A key note in this decision is that the publishers presented only "Accept" or "Reject and pay"-type options. The German authorities found fault with the way the options were presented. There was a lack of a middle-ground option, to give fine-grained consent - accepting some cookies and refusing others.

From the excellent write-up at Iubenda.com:

The key takeaway from the DSB’s decision is that if a “pay or okay” system is used, users should have the option to give granular consent instead of just a general one. It’s important to note that the DSB reached this decision specifically because users were only given a choice between paying or allowing all their data to be processed without the option for more granular consent.

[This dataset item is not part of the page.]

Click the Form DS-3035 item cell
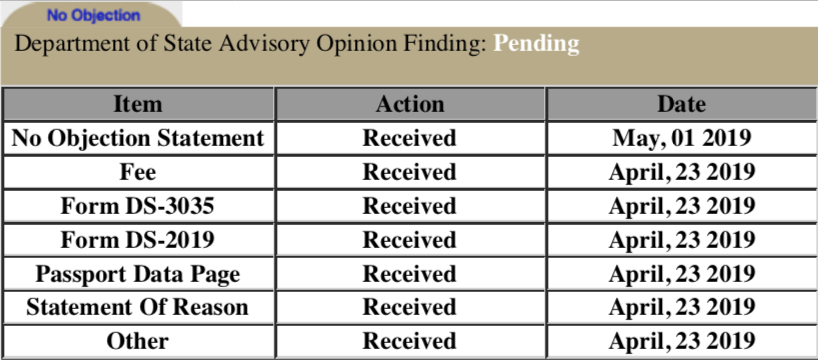The height and width of the screenshot is (361, 818). coord(138,206)
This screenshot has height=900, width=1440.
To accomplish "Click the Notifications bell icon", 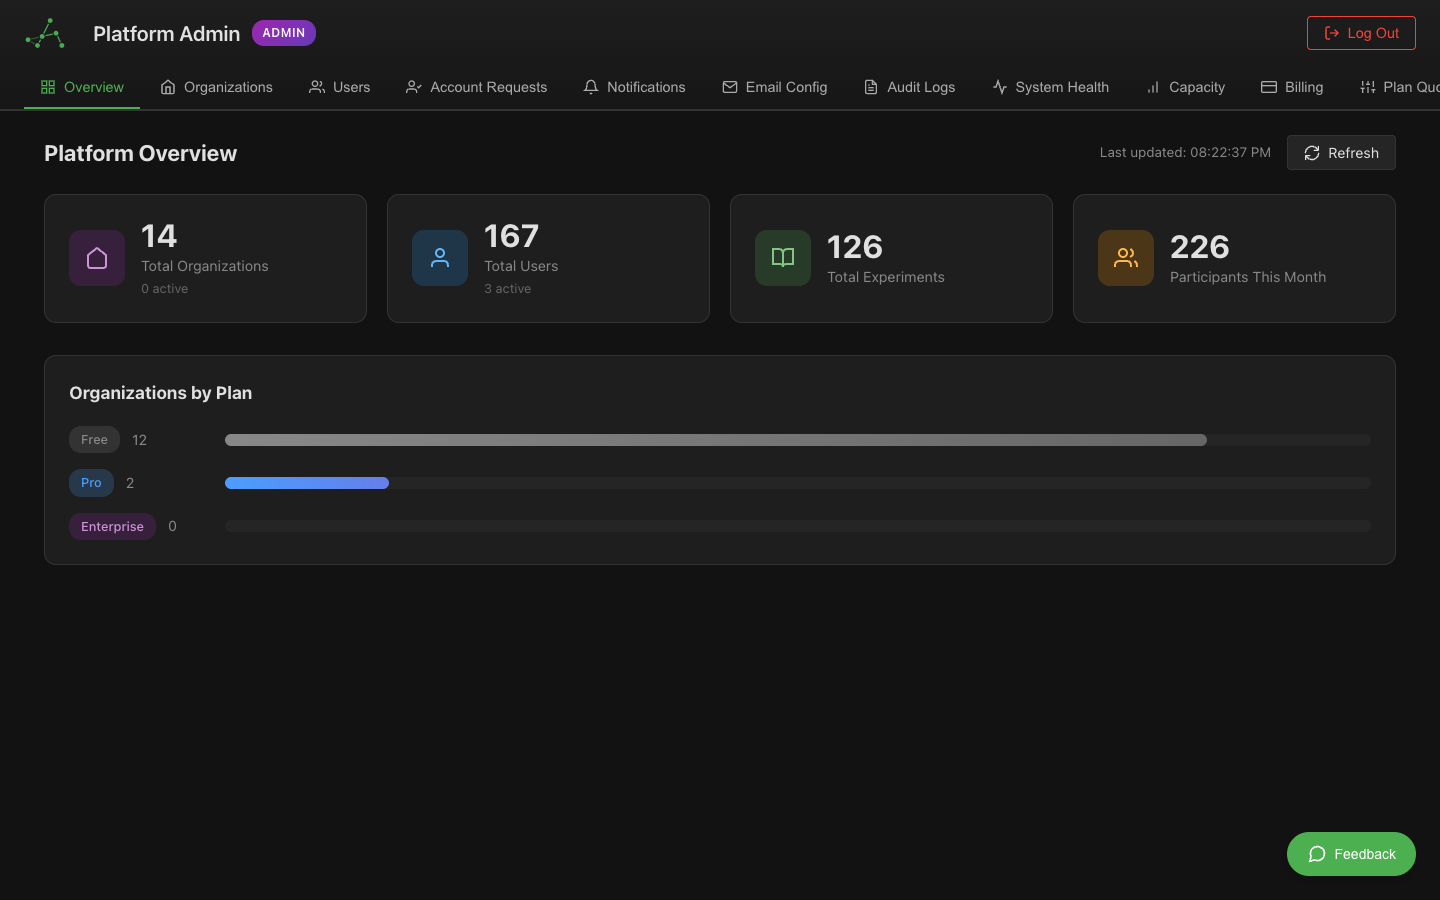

A number of other European DPCs have remained silent to date, highlighting the challenge of ensuring consistent compliance across the whole region.

Future Implications

As we can see from the guidance above, publishers need to be careful about how these approaches are worded, presented, and implemented. A variety of opinions from different Data Protection authorities means it's important for publishers to stay on top of the prevailing winds within the legislative ecosystem. This is certainly an area that will be easier for larger publishers to navigate, given the superior resources they'll have to hand.

Integration of a paywall into user consent choices raises critical questions about the future of online advertising and the extent to which user privacy can be traded for content access. Will this lead to a more privacy-conscious internet, or create a divide between those who can pay for privacy and those who cannot? As publishers and users continually adapt to an ever-changing digital landscape, it's important that a balance be struck between respecting the privacy of users, and giving publications a viable path to monetise their content.